The brain-drain in veterinary professionals arises in large part from poor welfare conditions, limited resources, inadequate incentives and a lack of modern infrastructure — push factors that drive many qualified vets to seek better opportunities abroad or in non-clinical fields. This mirrors broader trends in the health sector, where emigration of skilled professionals has created serious service gaps.
Those who remain are reportedly overburdened, struggling to meet demands for meat and animal-product inspection, disease surveillance, vaccination campaigns and regulatory oversight. Experts warn that failure to address this workforce gap heightens the risk of food contamination, unchecked zoonotic outbreaks, irresponsible livestock practices and degraded animal-health standards.
Beyond the immediate risk to public health and food safety, the shortage also threatens the agricultural and livestock economy. Without sufficient veterinary oversight, farmers lose access to vital services: animal vaccination, disease diagnosis, livestock breeding support, and advisory services. This can reduce productivity, lower yield quality, and discourage investment in livestock agriculture.

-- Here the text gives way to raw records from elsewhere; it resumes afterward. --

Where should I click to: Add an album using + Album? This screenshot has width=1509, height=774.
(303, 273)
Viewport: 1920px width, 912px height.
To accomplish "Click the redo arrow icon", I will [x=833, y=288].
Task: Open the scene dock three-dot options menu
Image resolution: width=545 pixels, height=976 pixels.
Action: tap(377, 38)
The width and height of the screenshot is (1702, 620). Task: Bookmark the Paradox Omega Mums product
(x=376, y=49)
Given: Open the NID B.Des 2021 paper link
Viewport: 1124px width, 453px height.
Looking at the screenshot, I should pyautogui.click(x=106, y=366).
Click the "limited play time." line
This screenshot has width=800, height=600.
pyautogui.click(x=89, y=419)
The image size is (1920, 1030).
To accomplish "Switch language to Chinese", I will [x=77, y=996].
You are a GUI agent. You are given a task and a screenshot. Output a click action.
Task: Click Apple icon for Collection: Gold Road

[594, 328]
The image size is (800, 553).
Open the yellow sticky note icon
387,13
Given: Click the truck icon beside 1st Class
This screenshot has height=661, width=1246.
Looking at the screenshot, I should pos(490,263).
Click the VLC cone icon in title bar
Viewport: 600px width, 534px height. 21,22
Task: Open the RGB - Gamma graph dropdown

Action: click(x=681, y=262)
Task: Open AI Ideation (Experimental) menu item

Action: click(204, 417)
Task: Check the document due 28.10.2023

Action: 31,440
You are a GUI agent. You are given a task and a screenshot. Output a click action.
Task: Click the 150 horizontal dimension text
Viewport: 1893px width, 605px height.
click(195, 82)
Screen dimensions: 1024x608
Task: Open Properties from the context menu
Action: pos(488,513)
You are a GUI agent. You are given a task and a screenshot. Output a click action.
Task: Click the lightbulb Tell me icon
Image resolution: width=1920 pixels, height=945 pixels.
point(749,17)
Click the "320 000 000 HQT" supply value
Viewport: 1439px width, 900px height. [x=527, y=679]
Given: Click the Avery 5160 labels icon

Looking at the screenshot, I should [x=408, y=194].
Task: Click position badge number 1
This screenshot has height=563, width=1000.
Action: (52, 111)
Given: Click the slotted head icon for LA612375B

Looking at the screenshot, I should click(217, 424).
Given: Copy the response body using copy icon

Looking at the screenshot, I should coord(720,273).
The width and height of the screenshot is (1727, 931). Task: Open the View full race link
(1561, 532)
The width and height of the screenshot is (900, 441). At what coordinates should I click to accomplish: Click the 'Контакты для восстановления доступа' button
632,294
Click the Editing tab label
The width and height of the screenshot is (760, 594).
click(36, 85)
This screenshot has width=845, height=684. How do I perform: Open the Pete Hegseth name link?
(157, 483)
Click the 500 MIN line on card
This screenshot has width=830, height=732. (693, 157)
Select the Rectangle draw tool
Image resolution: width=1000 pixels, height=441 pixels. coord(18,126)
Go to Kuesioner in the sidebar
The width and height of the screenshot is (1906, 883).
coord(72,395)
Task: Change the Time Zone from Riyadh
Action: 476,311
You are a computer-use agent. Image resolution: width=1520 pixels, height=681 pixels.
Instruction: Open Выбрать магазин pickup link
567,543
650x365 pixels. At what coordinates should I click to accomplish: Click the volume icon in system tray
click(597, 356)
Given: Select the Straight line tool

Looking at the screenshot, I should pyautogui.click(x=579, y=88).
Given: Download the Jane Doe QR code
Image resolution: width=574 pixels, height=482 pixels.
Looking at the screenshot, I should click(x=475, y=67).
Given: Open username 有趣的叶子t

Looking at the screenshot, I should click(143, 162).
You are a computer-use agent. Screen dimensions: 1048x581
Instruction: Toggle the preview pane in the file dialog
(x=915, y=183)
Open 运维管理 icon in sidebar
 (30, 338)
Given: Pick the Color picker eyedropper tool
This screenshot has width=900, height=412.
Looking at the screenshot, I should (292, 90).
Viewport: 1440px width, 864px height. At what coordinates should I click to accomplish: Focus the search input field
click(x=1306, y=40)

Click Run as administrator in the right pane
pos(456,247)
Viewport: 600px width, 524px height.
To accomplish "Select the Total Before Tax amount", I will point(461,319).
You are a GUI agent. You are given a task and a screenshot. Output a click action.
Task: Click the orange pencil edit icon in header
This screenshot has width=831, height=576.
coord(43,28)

To avert a looming crisis, experts and industry stakeholders are calling on governments — federal and state — to invest meaningfully in the veterinary sector. Recommended measures include improving pay and working conditions, upgrading facilities and laboratories, expanding veterinary education and training, enhancing regulatory frameworks to eliminate quack practitioners, and offering incentives to retain qualified vets.
They also call on young people to consider veterinary medicine as a viable, impactful career — stressing that the profession plays a crucial role in safeguarding human health, ensuring food security and protecting the environment. With proper support and recognition, veterinary doctors can contribute significantly to national development and rural economy.
The warning serves as a stark reminder that healthcare, public health and food safety are not only about human-medical services. Animal-health professionals are equally vital in preventing zoonotic diseases, maintaining livestock standards, and protecting food-supply chains. Nigeria must prioritise this often-overlooked sector before the consequences become irreversible.